Goal of the exercise: All records should be reproduced verbatim.

Stored entries
+++++

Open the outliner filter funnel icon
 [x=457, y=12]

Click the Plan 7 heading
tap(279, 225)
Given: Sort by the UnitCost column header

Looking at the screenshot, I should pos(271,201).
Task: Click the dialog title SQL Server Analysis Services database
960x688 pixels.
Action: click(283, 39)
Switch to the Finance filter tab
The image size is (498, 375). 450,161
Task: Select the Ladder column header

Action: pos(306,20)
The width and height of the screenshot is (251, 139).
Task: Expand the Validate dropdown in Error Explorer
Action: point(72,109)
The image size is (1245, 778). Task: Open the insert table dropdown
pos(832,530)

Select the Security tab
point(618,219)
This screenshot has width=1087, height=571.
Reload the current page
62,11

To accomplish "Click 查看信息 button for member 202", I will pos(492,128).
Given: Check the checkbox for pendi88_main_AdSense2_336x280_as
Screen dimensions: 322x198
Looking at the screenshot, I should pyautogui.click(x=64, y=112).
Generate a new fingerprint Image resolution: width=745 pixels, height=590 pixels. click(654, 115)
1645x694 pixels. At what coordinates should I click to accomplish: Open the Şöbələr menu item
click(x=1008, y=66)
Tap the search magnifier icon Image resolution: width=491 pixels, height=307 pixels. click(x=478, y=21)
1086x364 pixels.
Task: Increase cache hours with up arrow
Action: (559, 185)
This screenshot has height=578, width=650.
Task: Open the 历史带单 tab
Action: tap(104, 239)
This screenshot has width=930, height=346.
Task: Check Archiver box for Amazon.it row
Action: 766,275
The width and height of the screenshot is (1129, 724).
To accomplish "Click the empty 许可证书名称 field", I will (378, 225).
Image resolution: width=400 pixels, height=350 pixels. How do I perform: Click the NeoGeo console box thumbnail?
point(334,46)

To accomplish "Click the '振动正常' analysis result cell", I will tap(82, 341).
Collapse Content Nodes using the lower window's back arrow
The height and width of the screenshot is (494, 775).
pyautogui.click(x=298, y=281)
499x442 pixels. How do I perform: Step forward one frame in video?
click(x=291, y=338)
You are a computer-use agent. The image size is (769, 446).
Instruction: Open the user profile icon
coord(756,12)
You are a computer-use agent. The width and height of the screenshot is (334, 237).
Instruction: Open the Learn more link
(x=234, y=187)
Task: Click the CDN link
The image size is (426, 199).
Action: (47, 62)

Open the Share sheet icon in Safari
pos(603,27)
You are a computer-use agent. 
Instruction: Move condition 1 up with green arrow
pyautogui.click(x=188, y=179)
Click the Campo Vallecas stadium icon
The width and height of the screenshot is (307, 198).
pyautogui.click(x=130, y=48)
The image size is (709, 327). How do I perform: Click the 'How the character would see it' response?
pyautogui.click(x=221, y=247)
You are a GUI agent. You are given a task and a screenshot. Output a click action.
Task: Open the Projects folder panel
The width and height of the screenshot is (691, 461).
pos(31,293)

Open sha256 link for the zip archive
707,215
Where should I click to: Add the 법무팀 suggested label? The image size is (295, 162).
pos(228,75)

+++++

Expected answer:
Open the outliner filter funnel icon
 [x=457, y=12]

Click the Plan 7 heading
tap(279, 225)
Given: Sort by the UnitCost column header

Looking at the screenshot, I should pos(271,201).
Task: Click the dialog title SQL Server Analysis Services database
960x688 pixels.
Action: click(283, 39)
Switch to the Finance filter tab
The image size is (498, 375). 450,161
Task: Select the Ladder column header

Action: pos(306,20)
The width and height of the screenshot is (251, 139).
Task: Expand the Validate dropdown in Error Explorer
Action: point(72,109)
The image size is (1245, 778). Task: Open the insert table dropdown
pos(832,530)

Select the Security tab
point(618,219)
This screenshot has width=1087, height=571.
Reload the current page
62,11

To accomplish "Click 查看信息 button for member 202", I will pos(492,128).
Given: Check the checkbox for pendi88_main_AdSense2_336x280_as
Screen dimensions: 322x198
Looking at the screenshot, I should pyautogui.click(x=64, y=112).
Generate a new fingerprint Image resolution: width=745 pixels, height=590 pixels. click(654, 115)
1645x694 pixels. At what coordinates should I click to accomplish: Open the Şöbələr menu item
click(x=1008, y=66)
Tap the search magnifier icon Image resolution: width=491 pixels, height=307 pixels. click(x=478, y=21)
1086x364 pixels.
Task: Increase cache hours with up arrow
Action: (559, 185)
This screenshot has height=578, width=650.
Task: Open the 历史带单 tab
Action: tap(104, 239)
This screenshot has width=930, height=346.
Task: Check Archiver box for Amazon.it row
Action: 766,275
The width and height of the screenshot is (1129, 724).
To accomplish "Click the empty 许可证书名称 field", I will (378, 225).
Image resolution: width=400 pixels, height=350 pixels. How do I perform: Click the NeoGeo console box thumbnail?
point(334,46)

To accomplish "Click the '振动正常' analysis result cell", I will tap(82, 341).
Collapse Content Nodes using the lower window's back arrow
The height and width of the screenshot is (494, 775).
pyautogui.click(x=298, y=281)
499x442 pixels. How do I perform: Step forward one frame in video?
click(x=291, y=338)
You are a computer-use agent. The image size is (769, 446).
Instruction: Open the user profile icon
coord(756,12)
You are a computer-use agent. The width and height of the screenshot is (334, 237).
Instruction: Open the Learn more link
(x=234, y=187)
Task: Click the CDN link
The image size is (426, 199).
Action: (47, 62)

Open the Share sheet icon in Safari
pos(603,27)
You are a computer-use agent. 
Instruction: Move condition 1 up with green arrow
pyautogui.click(x=188, y=179)
Click the Campo Vallecas stadium icon
The width and height of the screenshot is (307, 198).
pyautogui.click(x=130, y=48)
The image size is (709, 327). How do I perform: Click the 'How the character would see it' response?
pyautogui.click(x=221, y=247)
You are a GUI agent. You are given a task and a screenshot. Output a click action.
Task: Open the Projects folder panel
The width and height of the screenshot is (691, 461).
pos(31,293)

Open sha256 link for the zip archive
707,215
Where should I click to: Add the 법무팀 suggested label? The image size is (295, 162).
pos(228,75)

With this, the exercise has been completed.